▼

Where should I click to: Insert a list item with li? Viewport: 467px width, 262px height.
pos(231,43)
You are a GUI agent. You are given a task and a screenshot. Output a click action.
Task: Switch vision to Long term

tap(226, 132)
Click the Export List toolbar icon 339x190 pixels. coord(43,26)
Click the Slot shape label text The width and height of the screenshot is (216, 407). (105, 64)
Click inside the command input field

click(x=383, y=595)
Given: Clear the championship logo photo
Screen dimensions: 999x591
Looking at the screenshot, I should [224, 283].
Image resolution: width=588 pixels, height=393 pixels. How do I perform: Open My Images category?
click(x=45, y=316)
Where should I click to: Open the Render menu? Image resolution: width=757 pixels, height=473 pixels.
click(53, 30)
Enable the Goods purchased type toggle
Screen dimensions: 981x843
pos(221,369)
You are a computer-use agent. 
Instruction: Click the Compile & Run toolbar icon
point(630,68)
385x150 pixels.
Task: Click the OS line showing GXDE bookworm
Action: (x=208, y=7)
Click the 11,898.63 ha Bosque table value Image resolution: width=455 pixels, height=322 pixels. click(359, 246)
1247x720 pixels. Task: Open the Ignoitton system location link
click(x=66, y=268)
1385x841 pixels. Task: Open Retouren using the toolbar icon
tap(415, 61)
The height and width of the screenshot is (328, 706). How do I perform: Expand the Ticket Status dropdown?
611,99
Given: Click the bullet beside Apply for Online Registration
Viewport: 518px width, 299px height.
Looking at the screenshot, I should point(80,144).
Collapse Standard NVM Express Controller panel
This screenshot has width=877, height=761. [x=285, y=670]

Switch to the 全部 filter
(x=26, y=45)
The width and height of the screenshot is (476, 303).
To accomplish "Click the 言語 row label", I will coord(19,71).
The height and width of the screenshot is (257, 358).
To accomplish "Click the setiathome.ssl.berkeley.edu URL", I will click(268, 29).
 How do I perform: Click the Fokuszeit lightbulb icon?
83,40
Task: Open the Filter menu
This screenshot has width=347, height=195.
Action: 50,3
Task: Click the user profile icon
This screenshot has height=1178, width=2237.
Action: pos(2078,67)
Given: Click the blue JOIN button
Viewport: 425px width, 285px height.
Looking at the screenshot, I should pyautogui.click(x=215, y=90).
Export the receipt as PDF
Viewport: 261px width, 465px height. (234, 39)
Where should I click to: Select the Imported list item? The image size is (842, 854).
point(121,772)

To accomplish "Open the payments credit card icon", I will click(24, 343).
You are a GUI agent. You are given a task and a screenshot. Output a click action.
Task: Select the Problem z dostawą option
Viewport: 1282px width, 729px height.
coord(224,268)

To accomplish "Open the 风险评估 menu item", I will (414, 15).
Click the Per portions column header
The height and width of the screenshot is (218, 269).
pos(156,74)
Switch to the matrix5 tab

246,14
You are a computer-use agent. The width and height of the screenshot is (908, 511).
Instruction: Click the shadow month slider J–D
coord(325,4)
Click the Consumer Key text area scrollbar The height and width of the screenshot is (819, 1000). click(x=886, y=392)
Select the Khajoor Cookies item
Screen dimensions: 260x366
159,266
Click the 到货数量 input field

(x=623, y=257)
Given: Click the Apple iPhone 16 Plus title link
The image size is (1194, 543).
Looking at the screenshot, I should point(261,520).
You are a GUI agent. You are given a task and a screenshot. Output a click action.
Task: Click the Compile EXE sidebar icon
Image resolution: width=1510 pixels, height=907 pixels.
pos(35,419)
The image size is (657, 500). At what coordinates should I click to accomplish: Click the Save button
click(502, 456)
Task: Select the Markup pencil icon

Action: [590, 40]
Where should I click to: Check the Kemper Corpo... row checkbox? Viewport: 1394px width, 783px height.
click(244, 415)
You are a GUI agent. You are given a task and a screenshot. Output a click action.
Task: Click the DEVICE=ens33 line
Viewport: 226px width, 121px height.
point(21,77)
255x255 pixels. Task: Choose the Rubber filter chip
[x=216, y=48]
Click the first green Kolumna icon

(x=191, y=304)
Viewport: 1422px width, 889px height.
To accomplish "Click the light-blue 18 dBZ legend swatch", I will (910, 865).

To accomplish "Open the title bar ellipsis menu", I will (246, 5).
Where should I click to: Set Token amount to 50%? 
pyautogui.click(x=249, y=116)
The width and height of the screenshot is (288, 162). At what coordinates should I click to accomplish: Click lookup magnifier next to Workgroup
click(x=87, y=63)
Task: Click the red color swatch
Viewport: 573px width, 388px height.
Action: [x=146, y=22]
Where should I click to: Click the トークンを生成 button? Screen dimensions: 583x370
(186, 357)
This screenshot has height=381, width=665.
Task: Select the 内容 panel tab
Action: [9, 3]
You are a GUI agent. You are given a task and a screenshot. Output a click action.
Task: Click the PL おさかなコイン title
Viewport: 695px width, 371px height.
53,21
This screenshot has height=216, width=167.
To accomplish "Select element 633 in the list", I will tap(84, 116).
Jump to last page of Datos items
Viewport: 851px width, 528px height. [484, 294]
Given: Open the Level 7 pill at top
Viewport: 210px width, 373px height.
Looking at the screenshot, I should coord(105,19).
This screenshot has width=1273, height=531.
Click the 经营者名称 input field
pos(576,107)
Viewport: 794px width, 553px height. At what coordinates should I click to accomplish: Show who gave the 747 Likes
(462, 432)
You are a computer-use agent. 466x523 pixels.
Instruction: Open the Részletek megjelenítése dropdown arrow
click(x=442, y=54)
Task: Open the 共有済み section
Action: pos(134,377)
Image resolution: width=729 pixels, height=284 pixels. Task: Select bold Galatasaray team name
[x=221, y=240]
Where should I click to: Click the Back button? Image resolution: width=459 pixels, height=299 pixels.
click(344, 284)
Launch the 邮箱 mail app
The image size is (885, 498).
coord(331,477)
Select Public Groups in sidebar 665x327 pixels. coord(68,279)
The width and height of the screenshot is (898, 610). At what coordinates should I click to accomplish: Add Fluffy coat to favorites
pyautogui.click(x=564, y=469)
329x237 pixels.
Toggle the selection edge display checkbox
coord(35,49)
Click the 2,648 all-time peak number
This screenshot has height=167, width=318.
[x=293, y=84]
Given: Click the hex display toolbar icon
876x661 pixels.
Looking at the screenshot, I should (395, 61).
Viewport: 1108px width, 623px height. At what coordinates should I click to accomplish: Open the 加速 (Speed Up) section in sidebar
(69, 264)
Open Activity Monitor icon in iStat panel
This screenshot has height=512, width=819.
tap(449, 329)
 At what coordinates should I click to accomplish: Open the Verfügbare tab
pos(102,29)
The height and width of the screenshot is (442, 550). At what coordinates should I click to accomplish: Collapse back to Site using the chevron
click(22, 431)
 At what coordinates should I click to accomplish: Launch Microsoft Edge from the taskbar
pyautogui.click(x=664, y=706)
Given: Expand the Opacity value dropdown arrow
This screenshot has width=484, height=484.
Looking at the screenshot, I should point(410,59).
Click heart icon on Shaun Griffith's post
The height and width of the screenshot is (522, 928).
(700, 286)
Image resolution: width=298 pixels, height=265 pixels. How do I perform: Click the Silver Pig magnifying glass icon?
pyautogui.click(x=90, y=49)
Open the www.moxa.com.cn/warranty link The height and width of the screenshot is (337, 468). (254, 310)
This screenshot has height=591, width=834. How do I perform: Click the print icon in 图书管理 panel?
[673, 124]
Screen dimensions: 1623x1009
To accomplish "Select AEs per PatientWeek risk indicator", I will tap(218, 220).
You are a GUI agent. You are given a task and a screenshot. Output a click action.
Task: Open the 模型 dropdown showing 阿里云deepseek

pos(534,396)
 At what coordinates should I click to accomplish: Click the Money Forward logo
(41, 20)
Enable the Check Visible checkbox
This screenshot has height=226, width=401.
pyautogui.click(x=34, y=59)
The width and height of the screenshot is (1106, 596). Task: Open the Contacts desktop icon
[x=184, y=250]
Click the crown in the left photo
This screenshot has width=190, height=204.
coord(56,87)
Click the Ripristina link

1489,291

▲

WORK TO DO:
Count how many lines in the data above contain the string "link", with case counting. Reply with the number alone.

TASK RESPONSE:
4